Ils sont aujourd’hui au nombre de treize.

Parmi tout ce qui a été dit, on a pu se demander si une norme était supérieure à une autre. La réponse est non, elles ont toutes la même valeur. Le juge constitutionnel opérera une conciliation entre ces droits en fonction des conséquences politiques de la décision, c’est le conséquentialisme.

Enfin, au travers de la QPC, le Conseil constitutionnel enrichit cette  fondamentalisation de l’ordre juridique au travers de nouveaux droits, adaptant sa technique de contrôle et de création du droit.

Conclusion

On voit toute l’importance de la création du droit par le juge, qui plus est constitutionnel.

Par son interprétation, il donne aux énoncés leurs normativités, leur donne une portée juridique et une concrétisation dans l’ordre juridique. Sa mission est de dire le droit, c’est lui qui fait vivre la Constitution. Sans lui les dispositions dans le préambule de 1958 seraient restées cachées et enfouies.
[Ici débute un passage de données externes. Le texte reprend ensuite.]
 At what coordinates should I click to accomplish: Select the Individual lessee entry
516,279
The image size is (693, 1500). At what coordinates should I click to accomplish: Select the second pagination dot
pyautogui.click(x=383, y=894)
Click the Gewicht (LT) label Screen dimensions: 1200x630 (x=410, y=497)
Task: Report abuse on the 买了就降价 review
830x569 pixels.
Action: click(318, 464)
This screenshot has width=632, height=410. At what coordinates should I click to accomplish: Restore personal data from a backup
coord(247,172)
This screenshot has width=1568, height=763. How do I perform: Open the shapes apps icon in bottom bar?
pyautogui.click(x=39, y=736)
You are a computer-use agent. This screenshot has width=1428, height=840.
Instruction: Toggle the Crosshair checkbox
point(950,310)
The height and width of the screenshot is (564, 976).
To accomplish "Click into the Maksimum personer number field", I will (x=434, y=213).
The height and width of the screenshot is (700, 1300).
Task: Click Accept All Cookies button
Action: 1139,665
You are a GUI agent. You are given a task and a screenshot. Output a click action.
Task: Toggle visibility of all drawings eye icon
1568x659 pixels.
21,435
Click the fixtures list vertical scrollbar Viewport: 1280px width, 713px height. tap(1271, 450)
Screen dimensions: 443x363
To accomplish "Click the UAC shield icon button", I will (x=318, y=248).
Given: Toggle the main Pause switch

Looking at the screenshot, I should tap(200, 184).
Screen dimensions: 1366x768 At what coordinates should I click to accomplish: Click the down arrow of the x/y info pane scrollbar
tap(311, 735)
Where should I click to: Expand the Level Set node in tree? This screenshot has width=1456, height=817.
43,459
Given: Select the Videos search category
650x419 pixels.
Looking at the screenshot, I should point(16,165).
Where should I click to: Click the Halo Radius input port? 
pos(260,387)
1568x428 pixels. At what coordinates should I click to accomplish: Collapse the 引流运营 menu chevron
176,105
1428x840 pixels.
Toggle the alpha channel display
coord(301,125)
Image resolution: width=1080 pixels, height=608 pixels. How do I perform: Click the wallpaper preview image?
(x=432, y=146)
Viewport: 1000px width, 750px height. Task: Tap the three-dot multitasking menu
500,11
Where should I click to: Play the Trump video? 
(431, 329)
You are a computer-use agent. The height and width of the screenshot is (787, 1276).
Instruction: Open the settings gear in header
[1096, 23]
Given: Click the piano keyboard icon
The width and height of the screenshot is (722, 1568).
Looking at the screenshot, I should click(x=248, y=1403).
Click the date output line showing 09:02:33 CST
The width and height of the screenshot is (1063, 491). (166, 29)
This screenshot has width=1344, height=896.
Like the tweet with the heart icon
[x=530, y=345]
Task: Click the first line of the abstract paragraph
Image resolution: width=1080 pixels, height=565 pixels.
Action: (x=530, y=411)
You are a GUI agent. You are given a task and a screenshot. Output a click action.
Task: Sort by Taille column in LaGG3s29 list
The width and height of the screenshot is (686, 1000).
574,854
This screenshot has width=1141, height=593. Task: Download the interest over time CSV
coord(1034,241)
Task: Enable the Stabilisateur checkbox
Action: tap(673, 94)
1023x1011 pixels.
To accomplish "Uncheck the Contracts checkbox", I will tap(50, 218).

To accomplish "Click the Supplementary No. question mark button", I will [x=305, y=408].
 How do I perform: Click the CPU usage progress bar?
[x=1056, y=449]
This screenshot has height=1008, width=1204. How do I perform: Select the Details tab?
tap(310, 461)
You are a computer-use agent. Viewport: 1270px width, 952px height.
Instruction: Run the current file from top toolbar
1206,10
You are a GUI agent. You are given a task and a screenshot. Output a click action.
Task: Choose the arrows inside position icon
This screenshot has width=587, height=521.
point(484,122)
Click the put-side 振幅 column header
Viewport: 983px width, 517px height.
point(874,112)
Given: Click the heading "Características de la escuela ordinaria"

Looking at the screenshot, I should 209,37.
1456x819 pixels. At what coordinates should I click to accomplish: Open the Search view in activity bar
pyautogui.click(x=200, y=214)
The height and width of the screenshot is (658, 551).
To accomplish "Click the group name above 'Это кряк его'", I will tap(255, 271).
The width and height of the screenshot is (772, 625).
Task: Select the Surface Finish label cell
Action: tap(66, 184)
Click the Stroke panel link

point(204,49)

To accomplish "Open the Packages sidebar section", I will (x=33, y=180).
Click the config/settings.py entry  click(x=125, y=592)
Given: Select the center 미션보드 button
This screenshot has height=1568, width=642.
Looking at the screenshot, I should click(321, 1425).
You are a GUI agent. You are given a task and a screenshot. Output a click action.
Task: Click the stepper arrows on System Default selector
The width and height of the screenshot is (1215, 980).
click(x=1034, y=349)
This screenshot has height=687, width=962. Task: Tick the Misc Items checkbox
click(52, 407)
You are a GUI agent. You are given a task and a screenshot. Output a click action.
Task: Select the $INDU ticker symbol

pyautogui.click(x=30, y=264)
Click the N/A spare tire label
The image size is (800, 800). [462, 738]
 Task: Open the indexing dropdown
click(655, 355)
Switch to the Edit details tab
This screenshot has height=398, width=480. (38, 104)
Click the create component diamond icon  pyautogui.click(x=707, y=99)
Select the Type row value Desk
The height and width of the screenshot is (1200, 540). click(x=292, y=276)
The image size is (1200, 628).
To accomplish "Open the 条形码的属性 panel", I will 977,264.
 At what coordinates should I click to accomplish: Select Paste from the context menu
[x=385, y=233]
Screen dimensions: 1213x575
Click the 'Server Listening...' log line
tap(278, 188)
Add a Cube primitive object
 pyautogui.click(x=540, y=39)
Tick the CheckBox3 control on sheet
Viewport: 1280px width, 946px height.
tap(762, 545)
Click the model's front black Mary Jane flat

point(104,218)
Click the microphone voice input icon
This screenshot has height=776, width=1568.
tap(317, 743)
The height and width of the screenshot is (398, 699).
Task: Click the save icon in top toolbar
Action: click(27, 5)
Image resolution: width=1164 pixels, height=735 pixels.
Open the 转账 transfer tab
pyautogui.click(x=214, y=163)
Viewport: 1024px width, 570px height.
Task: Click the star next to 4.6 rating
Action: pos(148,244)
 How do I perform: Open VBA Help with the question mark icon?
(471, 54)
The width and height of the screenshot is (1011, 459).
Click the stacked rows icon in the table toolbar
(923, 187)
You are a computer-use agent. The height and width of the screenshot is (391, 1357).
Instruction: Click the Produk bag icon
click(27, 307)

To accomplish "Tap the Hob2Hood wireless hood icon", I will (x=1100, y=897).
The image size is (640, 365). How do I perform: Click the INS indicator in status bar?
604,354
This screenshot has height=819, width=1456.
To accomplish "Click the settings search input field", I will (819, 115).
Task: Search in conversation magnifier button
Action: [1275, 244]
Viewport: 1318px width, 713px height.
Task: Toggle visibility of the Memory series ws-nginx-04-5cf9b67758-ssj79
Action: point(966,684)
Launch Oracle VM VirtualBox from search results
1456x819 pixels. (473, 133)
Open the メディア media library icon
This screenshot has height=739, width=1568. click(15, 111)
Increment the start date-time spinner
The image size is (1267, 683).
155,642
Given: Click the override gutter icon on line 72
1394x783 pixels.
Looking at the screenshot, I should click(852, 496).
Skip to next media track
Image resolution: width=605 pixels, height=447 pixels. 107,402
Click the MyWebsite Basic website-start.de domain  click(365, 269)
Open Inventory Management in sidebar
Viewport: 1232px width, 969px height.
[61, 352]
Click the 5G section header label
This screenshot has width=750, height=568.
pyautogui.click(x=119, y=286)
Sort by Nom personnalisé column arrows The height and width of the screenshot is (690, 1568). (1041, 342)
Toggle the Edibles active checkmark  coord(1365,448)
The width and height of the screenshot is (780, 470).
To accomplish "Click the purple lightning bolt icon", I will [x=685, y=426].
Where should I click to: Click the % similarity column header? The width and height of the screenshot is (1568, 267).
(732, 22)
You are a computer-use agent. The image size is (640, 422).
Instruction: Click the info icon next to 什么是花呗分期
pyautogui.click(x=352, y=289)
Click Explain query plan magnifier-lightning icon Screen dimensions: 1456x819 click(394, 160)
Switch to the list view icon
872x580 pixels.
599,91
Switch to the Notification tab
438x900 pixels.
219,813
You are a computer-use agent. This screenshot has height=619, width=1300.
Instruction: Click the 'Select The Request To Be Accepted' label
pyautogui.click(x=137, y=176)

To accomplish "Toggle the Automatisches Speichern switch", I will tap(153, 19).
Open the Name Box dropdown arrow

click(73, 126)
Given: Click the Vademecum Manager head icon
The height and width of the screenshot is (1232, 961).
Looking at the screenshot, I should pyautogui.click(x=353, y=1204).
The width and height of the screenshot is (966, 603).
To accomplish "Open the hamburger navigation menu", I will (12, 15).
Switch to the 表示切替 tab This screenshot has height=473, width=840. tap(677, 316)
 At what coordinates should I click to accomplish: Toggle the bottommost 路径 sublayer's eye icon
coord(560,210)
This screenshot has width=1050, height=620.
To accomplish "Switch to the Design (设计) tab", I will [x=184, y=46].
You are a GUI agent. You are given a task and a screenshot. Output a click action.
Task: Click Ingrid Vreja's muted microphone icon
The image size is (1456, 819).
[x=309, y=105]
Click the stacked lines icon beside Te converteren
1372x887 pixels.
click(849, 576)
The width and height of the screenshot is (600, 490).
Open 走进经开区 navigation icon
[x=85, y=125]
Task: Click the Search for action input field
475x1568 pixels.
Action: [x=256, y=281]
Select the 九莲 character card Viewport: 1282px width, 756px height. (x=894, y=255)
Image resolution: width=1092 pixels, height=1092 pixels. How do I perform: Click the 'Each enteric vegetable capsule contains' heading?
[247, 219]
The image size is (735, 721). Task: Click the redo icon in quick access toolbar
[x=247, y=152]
Ce pouvoir de juris dictio permet donc de faire vivre chaque disposition constitutionnelle, qu’elle soit textuelle ou non. L’absolutisme de la loi est passé, le constitutionnalisme l’a supplanté.

Pour prendre une allégorie, 1958 serait la création de la voiture « Conseil constitutionnel », 1971 marquerait la mise en place d’un moteur à l’intérieur, 1974 marque le passage de la première vitesse et 2008 celui de la deuxième vitesse.